Copy out the rows below word for word, from the row containing "客户见证 (557, 1255)" up to and including the row containing "FOIA (35, 1581)".
>>>>>
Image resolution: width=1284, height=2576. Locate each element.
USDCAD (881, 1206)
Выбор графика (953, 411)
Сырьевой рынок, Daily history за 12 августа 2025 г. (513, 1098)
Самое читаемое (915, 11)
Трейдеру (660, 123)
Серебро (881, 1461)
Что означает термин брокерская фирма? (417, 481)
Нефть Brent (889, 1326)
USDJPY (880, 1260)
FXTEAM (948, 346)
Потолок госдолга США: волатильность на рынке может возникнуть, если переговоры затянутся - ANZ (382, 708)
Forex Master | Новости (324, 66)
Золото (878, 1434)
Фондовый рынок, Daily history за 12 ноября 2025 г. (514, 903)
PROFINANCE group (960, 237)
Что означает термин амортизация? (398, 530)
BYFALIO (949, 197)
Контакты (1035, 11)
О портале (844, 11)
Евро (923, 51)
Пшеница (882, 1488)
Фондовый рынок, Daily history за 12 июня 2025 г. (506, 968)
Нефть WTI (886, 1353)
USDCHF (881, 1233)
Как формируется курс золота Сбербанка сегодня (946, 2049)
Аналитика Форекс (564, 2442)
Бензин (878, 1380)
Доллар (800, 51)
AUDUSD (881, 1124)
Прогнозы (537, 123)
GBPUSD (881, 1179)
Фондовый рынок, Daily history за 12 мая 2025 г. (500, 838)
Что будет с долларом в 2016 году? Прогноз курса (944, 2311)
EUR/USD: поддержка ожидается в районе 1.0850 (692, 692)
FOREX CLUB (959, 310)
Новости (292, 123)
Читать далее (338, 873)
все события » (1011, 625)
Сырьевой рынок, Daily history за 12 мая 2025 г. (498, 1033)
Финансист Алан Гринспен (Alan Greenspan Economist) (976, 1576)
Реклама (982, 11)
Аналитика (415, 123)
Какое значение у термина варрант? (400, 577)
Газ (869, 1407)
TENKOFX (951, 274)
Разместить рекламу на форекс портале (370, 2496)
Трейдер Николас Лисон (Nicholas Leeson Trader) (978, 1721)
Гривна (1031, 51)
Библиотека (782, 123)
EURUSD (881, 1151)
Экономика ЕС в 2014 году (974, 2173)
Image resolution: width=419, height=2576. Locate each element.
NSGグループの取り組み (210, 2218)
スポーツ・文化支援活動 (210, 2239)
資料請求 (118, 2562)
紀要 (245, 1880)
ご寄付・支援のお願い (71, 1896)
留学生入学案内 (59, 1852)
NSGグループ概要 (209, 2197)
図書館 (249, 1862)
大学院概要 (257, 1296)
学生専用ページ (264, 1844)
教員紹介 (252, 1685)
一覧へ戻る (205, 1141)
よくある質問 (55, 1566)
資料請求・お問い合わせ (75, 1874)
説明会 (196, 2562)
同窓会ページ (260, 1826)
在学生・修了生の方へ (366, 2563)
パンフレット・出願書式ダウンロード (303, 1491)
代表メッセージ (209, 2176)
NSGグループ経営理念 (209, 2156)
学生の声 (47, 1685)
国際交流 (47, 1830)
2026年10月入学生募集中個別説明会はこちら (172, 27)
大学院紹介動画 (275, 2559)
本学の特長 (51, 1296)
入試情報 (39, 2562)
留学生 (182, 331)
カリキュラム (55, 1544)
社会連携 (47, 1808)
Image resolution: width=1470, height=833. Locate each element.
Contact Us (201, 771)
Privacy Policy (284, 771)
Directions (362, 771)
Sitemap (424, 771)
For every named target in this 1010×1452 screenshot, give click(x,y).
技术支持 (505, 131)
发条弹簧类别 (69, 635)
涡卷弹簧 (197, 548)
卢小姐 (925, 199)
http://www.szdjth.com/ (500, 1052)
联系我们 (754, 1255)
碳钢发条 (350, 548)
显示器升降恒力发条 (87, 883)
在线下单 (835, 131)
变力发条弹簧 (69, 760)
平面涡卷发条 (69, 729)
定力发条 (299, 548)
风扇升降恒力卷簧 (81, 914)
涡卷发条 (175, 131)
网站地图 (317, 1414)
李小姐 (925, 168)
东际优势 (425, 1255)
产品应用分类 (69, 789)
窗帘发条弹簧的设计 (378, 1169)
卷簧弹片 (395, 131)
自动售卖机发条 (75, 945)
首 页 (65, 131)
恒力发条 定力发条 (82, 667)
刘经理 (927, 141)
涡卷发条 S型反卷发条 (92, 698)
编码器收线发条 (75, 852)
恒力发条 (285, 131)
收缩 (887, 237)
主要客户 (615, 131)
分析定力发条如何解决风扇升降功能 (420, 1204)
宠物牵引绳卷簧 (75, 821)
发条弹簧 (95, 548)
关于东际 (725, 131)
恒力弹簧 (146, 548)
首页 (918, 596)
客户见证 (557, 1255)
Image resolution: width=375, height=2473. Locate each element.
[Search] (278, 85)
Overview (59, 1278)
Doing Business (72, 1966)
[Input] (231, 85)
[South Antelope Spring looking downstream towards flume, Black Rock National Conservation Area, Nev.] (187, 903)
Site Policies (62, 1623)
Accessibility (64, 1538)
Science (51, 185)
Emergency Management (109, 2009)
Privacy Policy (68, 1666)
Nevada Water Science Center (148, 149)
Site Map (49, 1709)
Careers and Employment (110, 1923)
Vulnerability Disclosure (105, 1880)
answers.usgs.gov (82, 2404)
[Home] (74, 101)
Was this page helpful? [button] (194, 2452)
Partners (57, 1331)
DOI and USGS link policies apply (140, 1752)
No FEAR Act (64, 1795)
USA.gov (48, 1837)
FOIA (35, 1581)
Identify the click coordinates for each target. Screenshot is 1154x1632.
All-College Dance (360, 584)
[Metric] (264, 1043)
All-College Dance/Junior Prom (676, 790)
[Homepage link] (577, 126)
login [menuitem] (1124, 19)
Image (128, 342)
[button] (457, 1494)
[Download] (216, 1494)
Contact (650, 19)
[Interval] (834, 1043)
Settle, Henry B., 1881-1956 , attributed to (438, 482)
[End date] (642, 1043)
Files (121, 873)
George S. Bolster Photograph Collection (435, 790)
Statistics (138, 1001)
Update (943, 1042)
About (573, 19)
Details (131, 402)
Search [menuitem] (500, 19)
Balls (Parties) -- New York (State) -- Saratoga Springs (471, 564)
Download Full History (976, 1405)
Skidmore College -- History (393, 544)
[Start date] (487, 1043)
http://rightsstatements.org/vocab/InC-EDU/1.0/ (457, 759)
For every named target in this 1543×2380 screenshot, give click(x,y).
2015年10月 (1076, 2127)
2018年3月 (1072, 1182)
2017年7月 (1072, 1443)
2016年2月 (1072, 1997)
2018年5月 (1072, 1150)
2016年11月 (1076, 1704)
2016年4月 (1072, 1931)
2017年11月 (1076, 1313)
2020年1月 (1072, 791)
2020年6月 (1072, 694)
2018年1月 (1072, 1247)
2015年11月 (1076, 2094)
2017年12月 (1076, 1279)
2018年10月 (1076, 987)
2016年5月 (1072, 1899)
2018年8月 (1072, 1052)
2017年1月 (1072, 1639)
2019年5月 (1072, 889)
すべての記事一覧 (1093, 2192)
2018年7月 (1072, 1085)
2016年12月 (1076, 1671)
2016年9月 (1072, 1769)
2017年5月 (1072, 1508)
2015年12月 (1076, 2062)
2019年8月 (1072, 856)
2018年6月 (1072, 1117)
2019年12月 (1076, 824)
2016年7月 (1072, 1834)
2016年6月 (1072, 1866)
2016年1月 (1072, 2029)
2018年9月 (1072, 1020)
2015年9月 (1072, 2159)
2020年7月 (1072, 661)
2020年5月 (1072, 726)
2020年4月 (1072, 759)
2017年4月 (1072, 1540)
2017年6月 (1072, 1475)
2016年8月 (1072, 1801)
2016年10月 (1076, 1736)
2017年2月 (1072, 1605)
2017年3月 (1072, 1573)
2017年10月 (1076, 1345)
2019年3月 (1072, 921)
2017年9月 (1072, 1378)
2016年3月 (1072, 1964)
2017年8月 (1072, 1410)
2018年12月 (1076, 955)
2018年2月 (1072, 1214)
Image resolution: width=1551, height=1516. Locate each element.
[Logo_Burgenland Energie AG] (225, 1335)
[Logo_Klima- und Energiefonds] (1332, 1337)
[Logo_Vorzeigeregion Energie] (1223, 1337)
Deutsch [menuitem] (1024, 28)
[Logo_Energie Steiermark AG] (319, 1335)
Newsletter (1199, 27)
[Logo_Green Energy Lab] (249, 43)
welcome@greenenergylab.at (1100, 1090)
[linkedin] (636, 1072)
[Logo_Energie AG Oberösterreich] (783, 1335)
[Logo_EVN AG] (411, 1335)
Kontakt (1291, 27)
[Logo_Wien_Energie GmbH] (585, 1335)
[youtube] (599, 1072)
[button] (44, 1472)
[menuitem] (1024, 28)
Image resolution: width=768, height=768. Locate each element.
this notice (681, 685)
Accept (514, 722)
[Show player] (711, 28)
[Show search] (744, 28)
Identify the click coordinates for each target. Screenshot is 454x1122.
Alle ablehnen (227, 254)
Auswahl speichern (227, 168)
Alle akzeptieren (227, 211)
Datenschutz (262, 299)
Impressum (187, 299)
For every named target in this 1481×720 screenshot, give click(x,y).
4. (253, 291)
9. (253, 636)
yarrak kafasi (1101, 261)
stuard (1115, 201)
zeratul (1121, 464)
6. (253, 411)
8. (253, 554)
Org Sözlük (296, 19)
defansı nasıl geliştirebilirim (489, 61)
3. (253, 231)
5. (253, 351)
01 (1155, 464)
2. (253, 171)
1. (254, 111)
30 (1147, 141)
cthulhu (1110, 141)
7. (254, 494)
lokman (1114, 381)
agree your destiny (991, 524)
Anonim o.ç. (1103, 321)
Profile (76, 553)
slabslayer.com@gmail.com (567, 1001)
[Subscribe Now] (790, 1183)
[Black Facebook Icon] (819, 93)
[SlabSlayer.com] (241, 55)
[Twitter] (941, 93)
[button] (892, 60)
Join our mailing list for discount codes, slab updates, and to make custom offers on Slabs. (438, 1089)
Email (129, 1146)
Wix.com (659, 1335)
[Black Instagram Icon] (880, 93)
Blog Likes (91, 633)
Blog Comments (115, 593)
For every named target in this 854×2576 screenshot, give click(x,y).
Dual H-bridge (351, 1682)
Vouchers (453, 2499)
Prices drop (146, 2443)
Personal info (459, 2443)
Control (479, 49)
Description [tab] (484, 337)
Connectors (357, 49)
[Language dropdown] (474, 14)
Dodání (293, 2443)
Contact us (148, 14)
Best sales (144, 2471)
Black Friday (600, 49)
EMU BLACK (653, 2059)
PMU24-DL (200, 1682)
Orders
<<<<<
(Full response)
客户见证 (557, 1255)
Image resolution: width=375, height=2473. Locate each element.
[Search] (278, 85)
Overview (59, 1278)
Doing Business (72, 1966)
[Input] (231, 85)
[South Antelope Spring looking downstream towards flume, Black Rock National Conservation Area, Nev.] (187, 903)
Site Policies (62, 1623)
Accessibility (64, 1538)
Science (51, 185)
Emergency Management (109, 2009)
Privacy Policy (68, 1666)
Nevada Water Science Center (148, 149)
Site Map (49, 1709)
Careers and Employment (110, 1923)
Vulnerability Disclosure (105, 1880)
answers.usgs.gov (82, 2404)
[Home] (74, 101)
Was this page helpful? [button] (194, 2452)
Partners (57, 1331)
DOI and USGS link policies apply (140, 1752)
No FEAR Act (64, 1795)
USA.gov (48, 1837)
FOIA (35, 1581)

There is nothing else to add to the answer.